Three RCTs failed to show benefit from initiation of statin therapy in patients receiving hemodialysis2,7,8 (eTable 10 in the Supplement). Current guidelines22-24 and evidence-based reviews9,25-27 are mainly focused on results of these studies. The guidelines recommend that statins should not be initiated in patients undergoing dialysis but should be continued in patients receiving statins before dialysis. The latter recommendation was based on a subgroup analysis of patients who had nondialysis-dependent–CKD (NDD-CKD) at baseline from the Study of Heart and Renal Protection (SHARP).2 Among this group, 34% of the 6247 patients transitioned to dialysis over the 4.9 years of follow-up. The patients with NDD-CKD who transitioned to dialysis were not analyzed separately from those who did not. The trial demonstrated that in patients with NDD-CKD, the combination of simvastatin and ezetimibe vs placebo resulted in a 22% reduction of major CV events, consisting of nonfatal myocardial infarction, coronary death, nonhemorrhagic stroke, or any arterial revascularization procedure, and this benefit was interpreted as applicable to all patients with NDD-CKD. However, it was still unknown if patient outcomes would differ between patients with NDD-CKD who continue statin therapy while transitioning to dialysis and those who do not transition. Furthermore, these findings did not address the key question of whether statin therapy should be continued in patients transitioning to dialysis.

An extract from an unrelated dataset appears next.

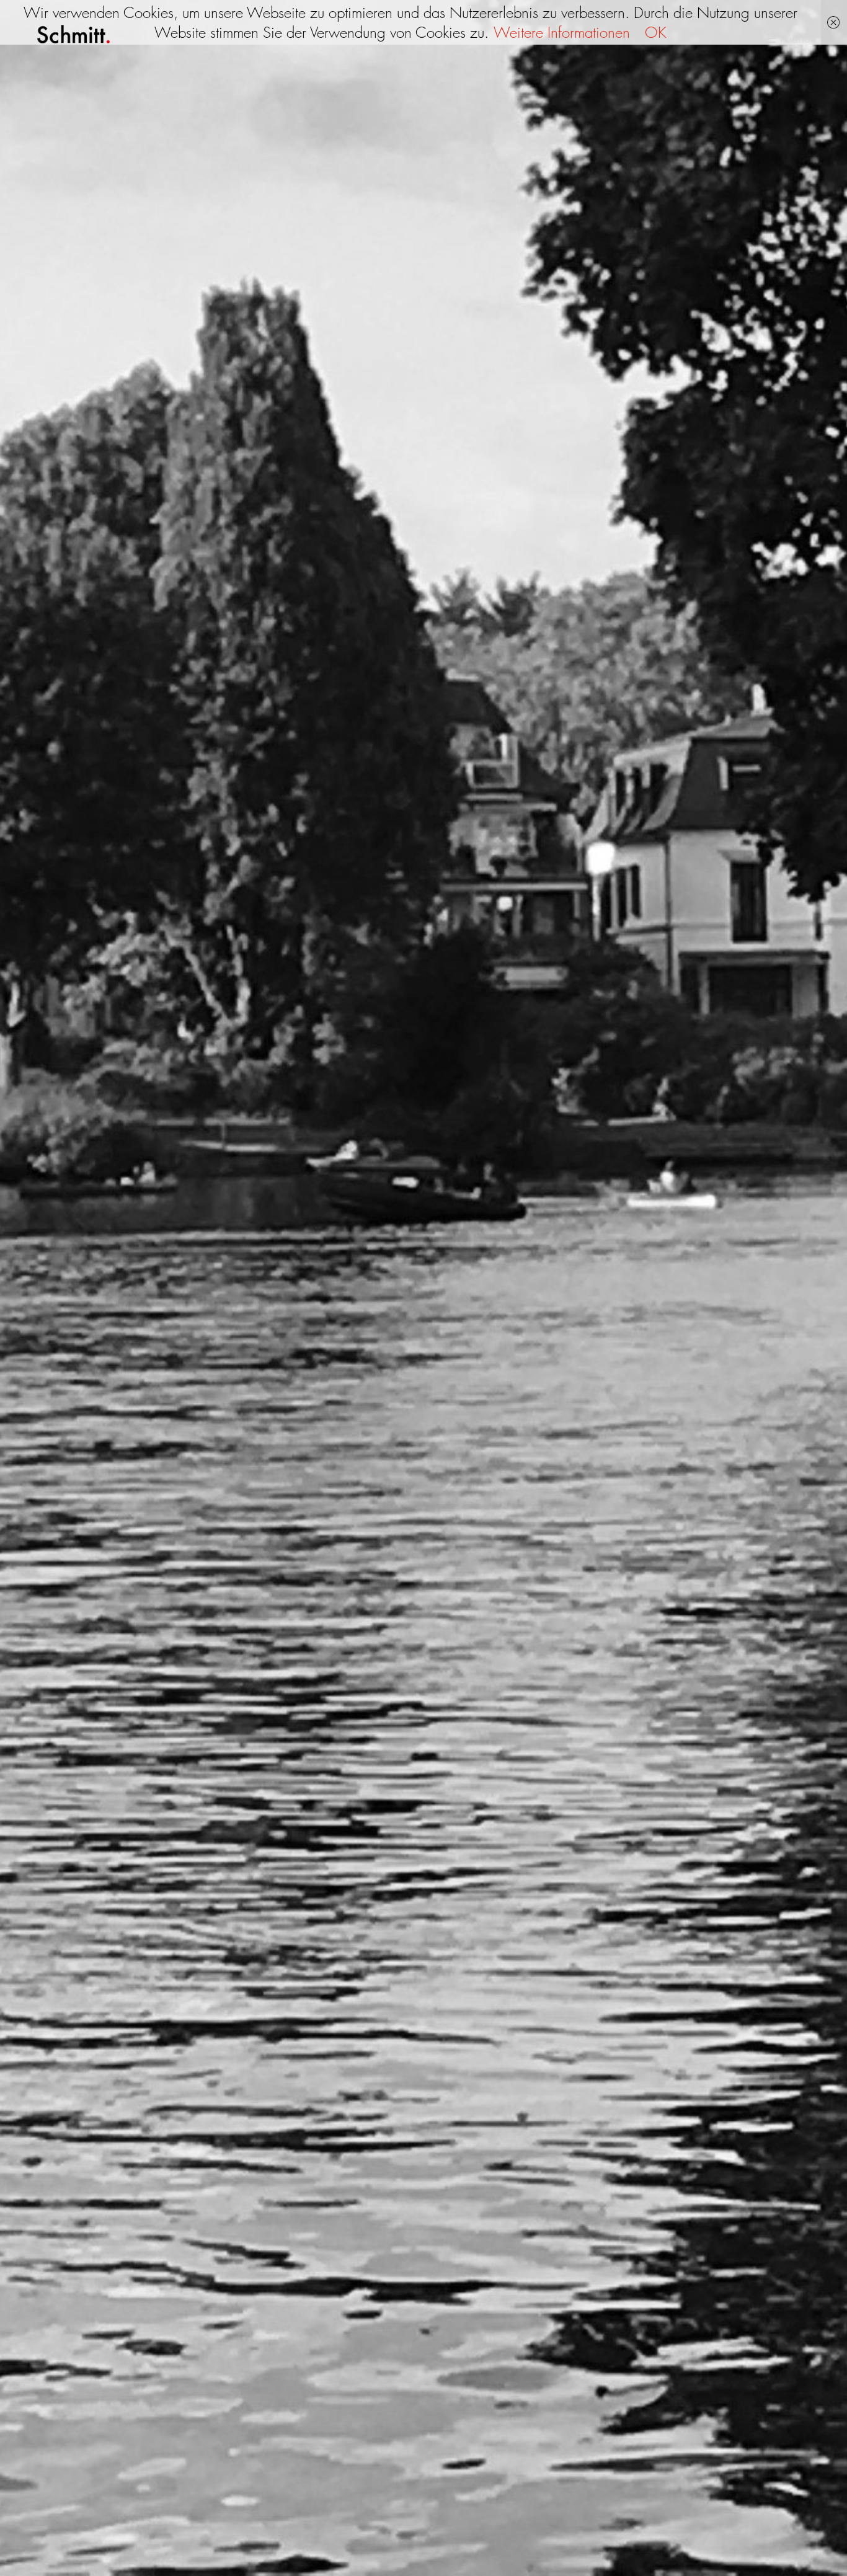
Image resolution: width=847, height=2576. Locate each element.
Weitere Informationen (562, 32)
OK (656, 32)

Results of prior studies have also suggested concerns about the use of statin therapy in patients receiving dialysis. An analysis by the Cholesterol Treatment Trialists’ Collaboration3 showed a significant trend in decreasing statin effectiveness with progression of CKD, presumably attributable to increasing incidence of fatal and nonfatal events related to nonatherosclerotic CVD. Other authors have suggested that statins are less efficient in patients who are high cholesterol absorbers,28,29 and some researchers have noted that patients receiving dialysis have increased cholesterol absorption.30 Moreover, there is evidence12,31 that statins can increase vascular calcification as a part of the plaque stabilization process14,32 and that vascular calcification is a strong risk factor for mortality in patients receiving dialysis.33 Given these compelling findings, some authors have even called for a moratorium on statin use in patients receiving dialysis13 and have proposed statin therapy discontinuation while transitioning to dialysis.34
In our cohort, initiating use of statins after transition to dialysis was associated with a lower subsequent mortality risk. This finding may be attributed to an improvement in care after a patient transitions to dialysis. Treatment with statins is indicated for all patients with late-stage CKD according to current guidelines.1 In our study, these patients with CKD did not receive statins in the year before transition; furthermore, they were less likely to have nephrology outpatient visits in the year before transition or have an AV fistula or AV graft as their access type at the time of dialysis initiation (an additional proxy of predialysis care). However, our study results are supported by findings of most previous cohort studies examining the association of statin therapy with outcomes in patients receiving dialysis. Early data from the USRDS Morbidity and Mortality Wave-2 study,35 including 3716 patients initiating dialysis in 1996, showed that statin use was associated with lower all-cause mortality and CV mortality for up to 1.5 years of follow-up. Similar results were reported from the Dialysis Outcomes and Practice Patterns Study36 and in the Taiwan National Health Insurance Research Database study.37 Other studies have found similar associations for specific dialysis populations, including those who sustained a myocardial infarction,38-40 those who underwent vascular access placement surgery,41 and those who had diabetes.42,43 In addition, a meta-analysis44 that included both RCTs and cohort studies showed that the effect of statin use in patients with diabetes receiving dialysis was associated with a lower risk of all combined cardiac events and all-cause mortality.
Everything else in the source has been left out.